Notes to Unaudited Consolidated Financial Statements

 

Summary of Plan Activity – Restricted Stock

 

The summary of Plan activity for the nine months ended September 30, 2021, with respect to the Trust’s restricted stock, was as follows:

 

Summary of Activity - Restricted Stock        
         
   Number of   Weighted 
   Shares of   Average 
   Restricted   Grant Date 
   Stock   Fair Value 
Balance as of December 31, 2020   35,066    8.76 
Plan Awards   22,900    37.18 
Restricted Stock Vested   (21,031)   12.73 
Balance as of September 30, 2021   36,935    24.12 

 

Stock-based Compensation

 

During the nine months ended September 30, 2021, the Trust recorded approximately $268,000 of non-cash expense related to restricted stock and options granted compared to approximately $189,000 for nine months ended September 30, 2020. As of September, 30, 2021, there was approximately $891,000 of total unrecognized share-based compensation expense, which will be recognized through the second quarter of 2024. The Trust does not currently have a policy regarding the repurchase of shares on the open market related to equity awards and does not currently intend to acquire shares on the open market.

 

Power REIT’s 2020 Equity Incentive Plan, which superseded the 2012 Equity Incentive Plan, was adopted by the Board on May 27, 2020 and approved by the shareholders on June 24, 2020. It provides for the grant of the following awards: (i) Incentive Stock Options; (ii) Nonstatutory Stock Options; (iii) SARs; (iv) Restricted Stock Awards; (v) RSU Awards; (vi) Performance Awards; and (vii) Other Awards.
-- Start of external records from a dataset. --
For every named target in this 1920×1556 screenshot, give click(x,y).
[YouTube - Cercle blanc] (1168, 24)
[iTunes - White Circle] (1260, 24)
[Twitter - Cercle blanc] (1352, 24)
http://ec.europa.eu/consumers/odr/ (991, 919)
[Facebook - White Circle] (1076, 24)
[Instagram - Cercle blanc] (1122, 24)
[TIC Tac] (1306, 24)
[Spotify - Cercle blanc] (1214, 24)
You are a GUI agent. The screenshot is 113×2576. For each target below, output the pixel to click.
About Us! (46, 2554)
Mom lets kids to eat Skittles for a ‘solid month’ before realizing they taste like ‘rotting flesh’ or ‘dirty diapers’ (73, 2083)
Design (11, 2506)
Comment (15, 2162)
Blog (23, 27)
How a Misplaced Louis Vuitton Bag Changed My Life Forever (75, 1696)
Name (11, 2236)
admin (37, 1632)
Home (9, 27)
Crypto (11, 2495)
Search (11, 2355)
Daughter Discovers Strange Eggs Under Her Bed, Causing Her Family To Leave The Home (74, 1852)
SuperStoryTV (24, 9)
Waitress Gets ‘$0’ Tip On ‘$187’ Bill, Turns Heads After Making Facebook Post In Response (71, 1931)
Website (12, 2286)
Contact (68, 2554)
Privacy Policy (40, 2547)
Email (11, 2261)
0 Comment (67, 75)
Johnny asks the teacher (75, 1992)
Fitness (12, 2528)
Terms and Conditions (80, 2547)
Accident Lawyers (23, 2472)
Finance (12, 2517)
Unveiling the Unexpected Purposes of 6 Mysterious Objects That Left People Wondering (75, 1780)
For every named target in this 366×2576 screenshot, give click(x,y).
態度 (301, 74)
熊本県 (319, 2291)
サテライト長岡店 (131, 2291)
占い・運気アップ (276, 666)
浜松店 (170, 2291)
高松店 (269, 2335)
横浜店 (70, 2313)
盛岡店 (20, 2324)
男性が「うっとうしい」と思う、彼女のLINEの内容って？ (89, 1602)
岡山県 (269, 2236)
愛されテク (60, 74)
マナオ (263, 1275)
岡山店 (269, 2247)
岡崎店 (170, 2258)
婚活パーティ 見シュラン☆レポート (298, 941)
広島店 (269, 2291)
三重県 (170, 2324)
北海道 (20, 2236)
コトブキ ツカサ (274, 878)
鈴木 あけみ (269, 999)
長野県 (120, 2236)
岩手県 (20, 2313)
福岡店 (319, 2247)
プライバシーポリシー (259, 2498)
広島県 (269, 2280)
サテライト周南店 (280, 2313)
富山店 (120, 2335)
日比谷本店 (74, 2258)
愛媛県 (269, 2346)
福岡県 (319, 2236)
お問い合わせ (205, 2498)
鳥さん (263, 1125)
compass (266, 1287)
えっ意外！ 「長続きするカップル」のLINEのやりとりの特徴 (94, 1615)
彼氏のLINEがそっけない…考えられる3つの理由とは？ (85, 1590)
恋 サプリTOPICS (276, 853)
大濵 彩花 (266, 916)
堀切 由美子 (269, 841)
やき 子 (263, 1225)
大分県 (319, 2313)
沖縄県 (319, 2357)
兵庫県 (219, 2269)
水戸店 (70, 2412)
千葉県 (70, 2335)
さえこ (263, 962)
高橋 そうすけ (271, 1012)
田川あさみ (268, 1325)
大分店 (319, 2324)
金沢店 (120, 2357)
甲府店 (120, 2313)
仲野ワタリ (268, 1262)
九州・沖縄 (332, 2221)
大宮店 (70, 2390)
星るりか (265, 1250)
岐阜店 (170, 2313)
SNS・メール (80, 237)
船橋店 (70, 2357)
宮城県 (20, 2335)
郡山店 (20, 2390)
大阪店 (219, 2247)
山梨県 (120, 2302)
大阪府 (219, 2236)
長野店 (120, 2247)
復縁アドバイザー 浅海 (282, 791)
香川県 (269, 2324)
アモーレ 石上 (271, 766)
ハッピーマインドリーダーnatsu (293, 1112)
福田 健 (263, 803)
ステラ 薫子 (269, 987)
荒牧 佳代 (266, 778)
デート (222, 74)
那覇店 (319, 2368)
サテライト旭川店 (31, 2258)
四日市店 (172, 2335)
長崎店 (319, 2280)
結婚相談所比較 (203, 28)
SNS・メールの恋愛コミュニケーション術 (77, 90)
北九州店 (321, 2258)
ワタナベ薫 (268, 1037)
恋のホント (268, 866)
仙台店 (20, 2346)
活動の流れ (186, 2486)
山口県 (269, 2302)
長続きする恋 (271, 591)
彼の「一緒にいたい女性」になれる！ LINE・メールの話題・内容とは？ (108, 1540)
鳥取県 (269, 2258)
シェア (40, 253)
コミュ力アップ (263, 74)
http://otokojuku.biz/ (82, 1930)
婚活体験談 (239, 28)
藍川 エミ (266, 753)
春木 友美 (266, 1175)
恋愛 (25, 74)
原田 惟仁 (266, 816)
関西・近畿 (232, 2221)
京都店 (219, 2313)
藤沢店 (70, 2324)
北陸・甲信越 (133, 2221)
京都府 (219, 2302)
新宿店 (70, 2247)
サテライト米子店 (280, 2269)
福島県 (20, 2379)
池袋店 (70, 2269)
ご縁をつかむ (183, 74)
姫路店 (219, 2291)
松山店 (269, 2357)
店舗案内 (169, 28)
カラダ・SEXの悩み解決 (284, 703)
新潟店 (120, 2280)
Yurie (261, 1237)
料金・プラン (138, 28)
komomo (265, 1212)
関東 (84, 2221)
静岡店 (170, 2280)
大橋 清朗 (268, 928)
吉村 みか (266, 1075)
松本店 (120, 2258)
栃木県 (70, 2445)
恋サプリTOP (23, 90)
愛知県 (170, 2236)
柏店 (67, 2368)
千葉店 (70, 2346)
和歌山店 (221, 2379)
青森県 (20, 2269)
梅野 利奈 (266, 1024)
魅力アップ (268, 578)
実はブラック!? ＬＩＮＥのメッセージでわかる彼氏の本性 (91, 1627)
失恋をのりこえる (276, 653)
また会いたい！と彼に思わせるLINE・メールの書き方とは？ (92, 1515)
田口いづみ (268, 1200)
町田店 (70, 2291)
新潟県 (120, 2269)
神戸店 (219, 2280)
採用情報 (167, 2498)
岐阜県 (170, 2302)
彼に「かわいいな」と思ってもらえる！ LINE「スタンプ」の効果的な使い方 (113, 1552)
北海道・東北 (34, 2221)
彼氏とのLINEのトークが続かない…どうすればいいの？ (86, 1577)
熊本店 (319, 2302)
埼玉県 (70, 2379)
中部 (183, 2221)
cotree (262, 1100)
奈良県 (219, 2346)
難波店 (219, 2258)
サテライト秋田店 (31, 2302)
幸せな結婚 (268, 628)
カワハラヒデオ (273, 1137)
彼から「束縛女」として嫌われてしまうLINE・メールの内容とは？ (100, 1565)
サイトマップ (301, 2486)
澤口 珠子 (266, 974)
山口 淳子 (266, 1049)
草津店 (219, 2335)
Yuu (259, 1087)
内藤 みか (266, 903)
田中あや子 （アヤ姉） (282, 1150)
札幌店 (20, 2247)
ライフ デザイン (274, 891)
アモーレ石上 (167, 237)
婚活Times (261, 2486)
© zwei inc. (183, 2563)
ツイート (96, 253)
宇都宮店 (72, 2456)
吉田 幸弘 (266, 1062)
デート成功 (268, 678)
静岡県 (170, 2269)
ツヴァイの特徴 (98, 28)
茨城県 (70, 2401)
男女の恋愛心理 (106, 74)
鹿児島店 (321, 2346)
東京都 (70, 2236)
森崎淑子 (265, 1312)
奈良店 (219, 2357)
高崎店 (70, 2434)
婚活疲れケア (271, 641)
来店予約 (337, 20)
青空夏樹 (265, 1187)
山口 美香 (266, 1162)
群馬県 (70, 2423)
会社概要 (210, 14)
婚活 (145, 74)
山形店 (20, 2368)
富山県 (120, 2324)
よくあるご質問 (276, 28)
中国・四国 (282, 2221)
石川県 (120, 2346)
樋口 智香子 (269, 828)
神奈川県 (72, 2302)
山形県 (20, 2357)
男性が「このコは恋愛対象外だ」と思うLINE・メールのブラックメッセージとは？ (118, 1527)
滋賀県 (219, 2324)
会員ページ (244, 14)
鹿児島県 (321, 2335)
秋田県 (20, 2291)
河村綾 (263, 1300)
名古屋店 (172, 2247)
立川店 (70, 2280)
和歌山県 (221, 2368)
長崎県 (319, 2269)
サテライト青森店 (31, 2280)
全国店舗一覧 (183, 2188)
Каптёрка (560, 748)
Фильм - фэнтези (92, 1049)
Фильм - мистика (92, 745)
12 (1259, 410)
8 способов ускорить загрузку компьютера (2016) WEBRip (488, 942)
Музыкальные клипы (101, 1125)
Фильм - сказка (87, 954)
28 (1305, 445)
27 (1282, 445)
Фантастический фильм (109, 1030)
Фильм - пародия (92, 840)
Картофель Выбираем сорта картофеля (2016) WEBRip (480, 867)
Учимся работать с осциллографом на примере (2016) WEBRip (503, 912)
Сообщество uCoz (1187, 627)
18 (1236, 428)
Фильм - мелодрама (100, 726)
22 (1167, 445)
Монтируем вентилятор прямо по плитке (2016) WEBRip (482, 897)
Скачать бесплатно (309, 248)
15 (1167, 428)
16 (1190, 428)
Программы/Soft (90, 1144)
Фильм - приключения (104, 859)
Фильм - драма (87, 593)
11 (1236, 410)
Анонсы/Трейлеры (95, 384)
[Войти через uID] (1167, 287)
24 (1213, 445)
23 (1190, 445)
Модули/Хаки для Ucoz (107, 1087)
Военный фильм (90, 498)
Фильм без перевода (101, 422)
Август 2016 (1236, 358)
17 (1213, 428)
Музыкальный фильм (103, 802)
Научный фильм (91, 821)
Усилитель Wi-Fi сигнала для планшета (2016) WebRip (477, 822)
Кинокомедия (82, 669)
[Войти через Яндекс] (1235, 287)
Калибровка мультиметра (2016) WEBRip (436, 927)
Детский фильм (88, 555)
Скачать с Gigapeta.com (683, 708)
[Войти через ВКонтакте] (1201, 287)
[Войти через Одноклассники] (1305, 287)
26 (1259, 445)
The Plan’s purpose is to secure and retain the services of Employees, Directors and Consultants, to provide incentives for such persons to exert maximum efforts for the success of the Trust and to provide a means by which such persons may be given an opportunity to benefit from increases in value of the common Stock through the granting of awards. As of September 30, 2021, the aggregate number of shares of Common Stock that may be issued pursuant to outstanding awards is currently 213,017.

 

Preferred Stock Dividends

 

During the nine months ended September 30, 2021, the Trust paid a total of approximately $490,000 of dividends to holders of Power REIT’s Series A Preferred Stock.

 

7. RELATED PARTY TRANSACTIONS

 

A wholly-owned subsidiary of Hudson Bay Partners, LP (“HBP”), an entity associated with the CEO of the Trust, David Lesser, provides the Trust and its subsidiaries with office space at no cost. Effective September 2016, the Board of Trustees approved reimbursing an affiliate of HBP $1,000 per month for administrative and accounting support based on a conclusion that it would pay more for such support from a third party. The amount paid each month has increased over time with the Board of Trustees approval and effective February 23, 2021, the monthly amount paid to the affiliate of HBP increased to $4,000. During the quarter ended March 31, 2021, with the Board of Trustee’s approval, a special one-time payment of $15,000 was made to cover the time allocated to the processing of the Rights Offering. A total of $48,000 was paid pursuant to this arrangement during the nine months ended September 30, 2021 compared to $18,000 paid during the first nine months of 2020.

 

Power REIT has entered into a synergistic relationship with Millennium Investment and Acquisition Company Inc. (“MILC’). David H Lesser, Power REIT’s Chairman and CEO, is also Chairman and CEO of MILC. MILC established cannabis cultivation projects in Colorado, Oklahoma, and Michigan which are related to the May 21, 2021, June 11, 2021, and September 3, 2021 acquisitions as mentioned in Note 3. Power REIT has entered into lease transactions with the related tenants in which MILC has controlling interests. Total rental income recognized for the nine months ended September 30, 2021 from the affiliated tenants in Colorado, Oklahoma and Michigan was $262,362, $151,872 and $256,298 respectively. Accounts payable - related parties for the nine months ended September 30, 2021 consists of a security deposit adjustment and construction costs due to MILC.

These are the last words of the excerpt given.